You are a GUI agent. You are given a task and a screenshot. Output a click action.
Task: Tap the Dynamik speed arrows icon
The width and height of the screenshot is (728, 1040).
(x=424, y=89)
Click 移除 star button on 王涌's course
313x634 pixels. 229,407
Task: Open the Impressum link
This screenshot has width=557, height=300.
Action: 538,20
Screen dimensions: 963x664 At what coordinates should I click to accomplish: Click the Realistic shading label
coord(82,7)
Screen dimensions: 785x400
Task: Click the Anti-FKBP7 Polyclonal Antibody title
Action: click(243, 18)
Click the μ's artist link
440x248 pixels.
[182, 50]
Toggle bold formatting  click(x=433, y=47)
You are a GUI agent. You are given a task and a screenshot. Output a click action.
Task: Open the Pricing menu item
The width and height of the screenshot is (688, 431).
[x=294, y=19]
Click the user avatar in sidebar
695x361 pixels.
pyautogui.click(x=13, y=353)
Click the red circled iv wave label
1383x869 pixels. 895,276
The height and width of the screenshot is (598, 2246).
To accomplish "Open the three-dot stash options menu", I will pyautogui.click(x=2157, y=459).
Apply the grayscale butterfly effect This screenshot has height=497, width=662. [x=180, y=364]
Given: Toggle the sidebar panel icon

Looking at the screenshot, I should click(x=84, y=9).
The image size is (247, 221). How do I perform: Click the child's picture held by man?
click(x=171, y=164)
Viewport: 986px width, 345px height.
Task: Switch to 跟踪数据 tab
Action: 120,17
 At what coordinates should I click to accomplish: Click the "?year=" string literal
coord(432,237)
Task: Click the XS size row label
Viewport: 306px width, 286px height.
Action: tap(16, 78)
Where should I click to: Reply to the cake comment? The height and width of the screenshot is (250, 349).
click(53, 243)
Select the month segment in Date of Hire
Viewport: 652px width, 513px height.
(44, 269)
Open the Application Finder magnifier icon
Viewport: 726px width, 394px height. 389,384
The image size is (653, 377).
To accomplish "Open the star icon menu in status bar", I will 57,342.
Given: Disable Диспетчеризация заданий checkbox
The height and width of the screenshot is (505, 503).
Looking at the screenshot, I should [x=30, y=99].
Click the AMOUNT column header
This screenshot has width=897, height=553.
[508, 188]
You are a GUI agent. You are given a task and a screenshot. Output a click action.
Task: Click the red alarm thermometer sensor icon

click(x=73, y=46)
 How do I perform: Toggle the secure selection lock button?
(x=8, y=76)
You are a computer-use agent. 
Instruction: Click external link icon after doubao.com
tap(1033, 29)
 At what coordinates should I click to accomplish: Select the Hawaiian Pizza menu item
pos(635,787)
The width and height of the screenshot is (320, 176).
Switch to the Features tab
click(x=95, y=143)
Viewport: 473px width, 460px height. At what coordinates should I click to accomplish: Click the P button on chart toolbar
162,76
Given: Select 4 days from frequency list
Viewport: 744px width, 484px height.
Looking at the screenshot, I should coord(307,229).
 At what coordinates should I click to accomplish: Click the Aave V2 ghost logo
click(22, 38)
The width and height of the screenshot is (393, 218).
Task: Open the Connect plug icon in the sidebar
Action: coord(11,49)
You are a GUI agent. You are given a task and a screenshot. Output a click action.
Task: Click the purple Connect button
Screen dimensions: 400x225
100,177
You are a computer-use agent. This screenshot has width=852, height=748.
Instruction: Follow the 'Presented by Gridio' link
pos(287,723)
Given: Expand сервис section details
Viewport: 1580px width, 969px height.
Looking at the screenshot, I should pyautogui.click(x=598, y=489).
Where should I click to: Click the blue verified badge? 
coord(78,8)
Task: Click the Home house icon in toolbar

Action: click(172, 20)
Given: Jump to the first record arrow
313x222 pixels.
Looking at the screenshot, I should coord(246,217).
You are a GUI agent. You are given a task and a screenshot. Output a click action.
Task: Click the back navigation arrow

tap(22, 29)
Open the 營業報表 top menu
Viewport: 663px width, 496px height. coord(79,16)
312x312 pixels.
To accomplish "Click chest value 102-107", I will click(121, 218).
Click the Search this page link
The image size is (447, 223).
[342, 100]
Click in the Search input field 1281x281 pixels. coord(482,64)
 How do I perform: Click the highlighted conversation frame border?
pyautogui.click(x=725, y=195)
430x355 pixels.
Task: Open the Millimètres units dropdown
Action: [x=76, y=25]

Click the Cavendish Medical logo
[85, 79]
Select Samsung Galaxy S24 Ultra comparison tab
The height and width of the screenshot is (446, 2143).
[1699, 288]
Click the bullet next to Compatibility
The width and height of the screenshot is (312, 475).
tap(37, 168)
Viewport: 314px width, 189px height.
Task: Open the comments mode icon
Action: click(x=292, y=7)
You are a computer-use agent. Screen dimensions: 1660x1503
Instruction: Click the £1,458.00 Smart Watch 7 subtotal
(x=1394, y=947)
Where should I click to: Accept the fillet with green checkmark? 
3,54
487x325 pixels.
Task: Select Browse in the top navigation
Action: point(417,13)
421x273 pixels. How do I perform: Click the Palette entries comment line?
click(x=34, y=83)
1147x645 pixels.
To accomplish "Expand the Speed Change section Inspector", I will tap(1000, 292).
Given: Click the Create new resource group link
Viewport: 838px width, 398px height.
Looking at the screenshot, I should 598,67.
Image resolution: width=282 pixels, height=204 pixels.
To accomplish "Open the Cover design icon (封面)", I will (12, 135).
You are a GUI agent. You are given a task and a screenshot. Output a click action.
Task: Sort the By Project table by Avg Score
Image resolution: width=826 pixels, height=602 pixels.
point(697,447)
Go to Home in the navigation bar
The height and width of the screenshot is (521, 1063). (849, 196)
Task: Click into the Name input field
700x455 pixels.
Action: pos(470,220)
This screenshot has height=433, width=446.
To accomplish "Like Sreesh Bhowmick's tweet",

**What needs to be done**
Retype the entire listing word for word.

**Result of the exercise**
You are a GUI agent. You are given a task and a screenshot. Output a click action.
Task: Tap the Dynamik speed arrows icon
The width and height of the screenshot is (728, 1040).
(x=424, y=89)
Click 移除 star button on 王涌's course
313x634 pixels. 229,407
Task: Open the Impressum link
This screenshot has width=557, height=300.
Action: 538,20
Screen dimensions: 963x664 At what coordinates should I click to accomplish: Click the Realistic shading label
coord(82,7)
Screen dimensions: 785x400
Task: Click the Anti-FKBP7 Polyclonal Antibody title
Action: click(243, 18)
Click the μ's artist link
440x248 pixels.
[182, 50]
Toggle bold formatting  click(x=433, y=47)
You are a GUI agent. You are given a task and a screenshot. Output a click action.
Task: Open the Pricing menu item
The width and height of the screenshot is (688, 431).
[x=294, y=19]
Click the user avatar in sidebar
695x361 pixels.
pyautogui.click(x=13, y=353)
Click the red circled iv wave label
1383x869 pixels. 895,276
The height and width of the screenshot is (598, 2246).
To accomplish "Open the three-dot stash options menu", I will pyautogui.click(x=2157, y=459).
Apply the grayscale butterfly effect This screenshot has height=497, width=662. [x=180, y=364]
Given: Toggle the sidebar panel icon

Looking at the screenshot, I should click(x=84, y=9).
The image size is (247, 221). How do I perform: Click the child's picture held by man?
click(x=171, y=164)
Viewport: 986px width, 345px height.
Task: Switch to 跟踪数据 tab
Action: 120,17
 At what coordinates should I click to accomplish: Click the "?year=" string literal
coord(432,237)
Task: Click the XS size row label
Viewport: 306px width, 286px height.
Action: tap(16, 78)
Where should I click to: Reply to the cake comment? The height and width of the screenshot is (250, 349).
click(53, 243)
Select the month segment in Date of Hire
Viewport: 652px width, 513px height.
(44, 269)
Open the Application Finder magnifier icon
Viewport: 726px width, 394px height. 389,384
The image size is (653, 377).
To accomplish "Open the star icon menu in status bar", I will 57,342.
Given: Disable Диспетчеризация заданий checkbox
The height and width of the screenshot is (505, 503).
Looking at the screenshot, I should [x=30, y=99].
Click the AMOUNT column header
This screenshot has width=897, height=553.
[508, 188]
You are a GUI agent. You are given a task and a screenshot. Output a click action.
Task: Click the red alarm thermometer sensor icon

click(x=73, y=46)
 How do I perform: Toggle the secure selection lock button?
(x=8, y=76)
You are a computer-use agent. 
Instruction: Click external link icon after doubao.com
tap(1033, 29)
 At what coordinates should I click to accomplish: Select the Hawaiian Pizza menu item
pos(635,787)
The width and height of the screenshot is (320, 176).
Switch to the Features tab
click(x=95, y=143)
Viewport: 473px width, 460px height. At what coordinates should I click to accomplish: Click the P button on chart toolbar
162,76
Given: Select 4 days from frequency list
Viewport: 744px width, 484px height.
Looking at the screenshot, I should coord(307,229).
 At what coordinates should I click to accomplish: Click the Aave V2 ghost logo
click(22, 38)
The width and height of the screenshot is (393, 218).
Task: Open the Connect plug icon in the sidebar
Action: coord(11,49)
You are a GUI agent. You are given a task and a screenshot. Output a click action.
Task: Click the purple Connect button
Screen dimensions: 400x225
100,177
You are a computer-use agent. This screenshot has width=852, height=748.
Instruction: Follow the 'Presented by Gridio' link
pos(287,723)
Given: Expand сервис section details
Viewport: 1580px width, 969px height.
Looking at the screenshot, I should pyautogui.click(x=598, y=489).
Where should I click to: Click the blue verified badge? 
coord(78,8)
Task: Click the Home house icon in toolbar

Action: click(172, 20)
Given: Jump to the first record arrow
313x222 pixels.
Looking at the screenshot, I should coord(246,217).
You are a GUI agent. You are given a task and a screenshot. Output a click action.
Task: Click the back navigation arrow

tap(22, 29)
Open the 營業報表 top menu
Viewport: 663px width, 496px height. coord(79,16)
312x312 pixels.
To accomplish "Click chest value 102-107", I will click(121, 218).
Click the Search this page link
The image size is (447, 223).
[342, 100]
Click in the Search input field 1281x281 pixels. coord(482,64)
 How do I perform: Click the highlighted conversation frame border?
pyautogui.click(x=725, y=195)
430x355 pixels.
Task: Open the Millimètres units dropdown
Action: [x=76, y=25]

Click the Cavendish Medical logo
[85, 79]
Select Samsung Galaxy S24 Ultra comparison tab
The height and width of the screenshot is (446, 2143).
[1699, 288]
Click the bullet next to Compatibility
The width and height of the screenshot is (312, 475).
tap(37, 168)
Viewport: 314px width, 189px height.
Task: Open the comments mode icon
Action: click(x=292, y=7)
You are a computer-use agent. Screen dimensions: 1660x1503
Instruction: Click the £1,458.00 Smart Watch 7 subtotal
(x=1394, y=947)
Where should I click to: Accept the fillet with green checkmark? 
3,54
487x325 pixels.
Task: Select Browse in the top navigation
Action: point(417,13)
421x273 pixels. How do I perform: Click the Palette entries comment line?
click(x=34, y=83)
1147x645 pixels.
To accomplish "Expand the Speed Change section Inspector", I will tap(1000, 292).
Given: Click the Create new resource group link
Viewport: 838px width, 398px height.
Looking at the screenshot, I should 598,67.
Image resolution: width=282 pixels, height=204 pixels.
To accomplish "Open the Cover design icon (封面)", I will (12, 135).
You are a GUI agent. You are given a task and a screenshot. Output a click action.
Task: Sort the By Project table by Avg Score
Image resolution: width=826 pixels, height=602 pixels.
point(697,447)
Go to Home in the navigation bar
The height and width of the screenshot is (521, 1063). (849, 196)
Task: Click into the Name input field
700x455 pixels.
Action: pos(470,220)
This screenshot has height=433, width=446.
To accomplish "Like Sreesh Bhowmick's tweet",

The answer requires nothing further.